_ACTIONS TO TAKE:_
#1 In the passage matching personalities to highway lanes, reproduce verbatim the portion starting at "Lane 27: Broken" and ending at "is a no-brainer.".
#2 In the passage matching personalities to highway lanes, what is the name of Lane 27?

_GIVEN PASSAGE:_
◆ ◆ ◆ ◆ ◆
Ready to find out who you really are? Match your personality to a lane and hop on the expressway to self-understanding.

Lane 10: Trucks Piled With Junk

Your junk is falling out of your trunk. Shake a tail light, people — this lane is for you.

Lane 33: Twins

You’re like a Gemini, but waaaay more pedestrian. Maybe you and a friend just wear the same outfits a lot. Who cares, it’s just twinning enough to make you feel special.

Lane 27: Broken Windows

Bad luck follows you around and everyone knows it. Your proverbial seat is always damp from proverbial rain. Is this the universe telling you to swallow your pride? Yes.

Lane 69: Filthy Cars

You’re all about convenience. Getting your car washed while you drive is a no-brainer.
◆ ◆ ◆ ◆ ◆
_DATA PROVIDED:_
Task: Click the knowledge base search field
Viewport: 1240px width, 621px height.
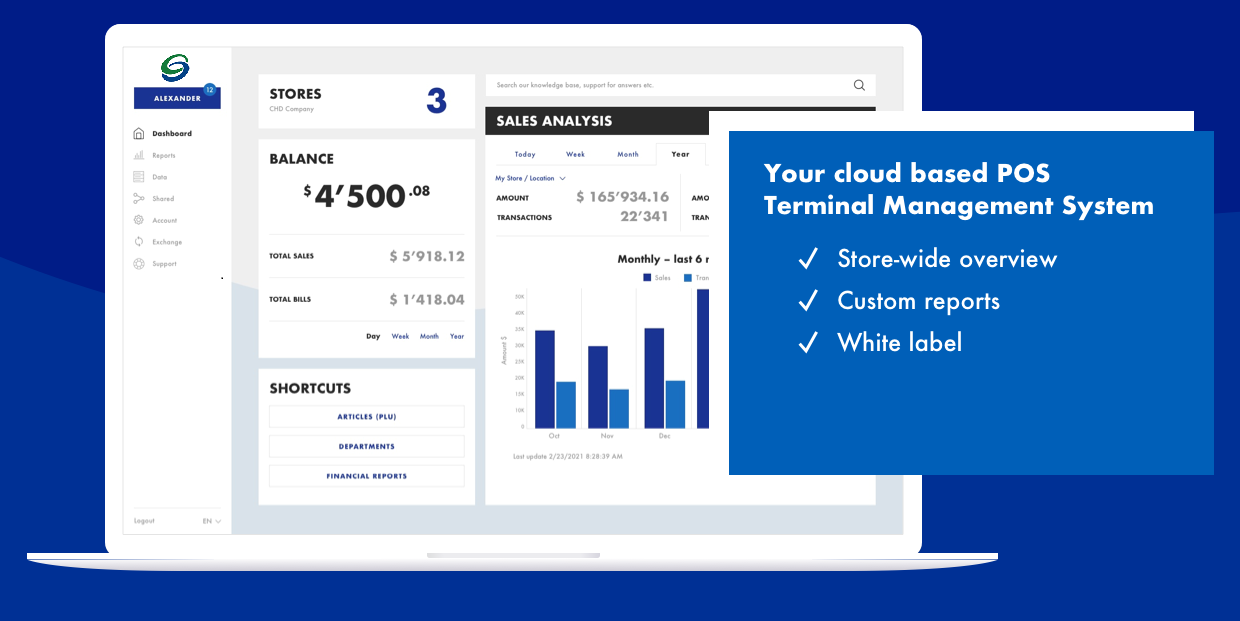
◆ ◆ ◆ ◆ ◆
_SOLUTIONS:_
#1
Lane 27: Broken Windows

Bad luck follows you around and everyone knows it. Your proverbial seat is always damp from proverbial rain. Is this the universe telling you to swallow your pride? Yes.

Lane 69: Filthy Cars

You’re all about convenience. Getting your car washed while you drive is a no-brainer.

#2 Broken Windows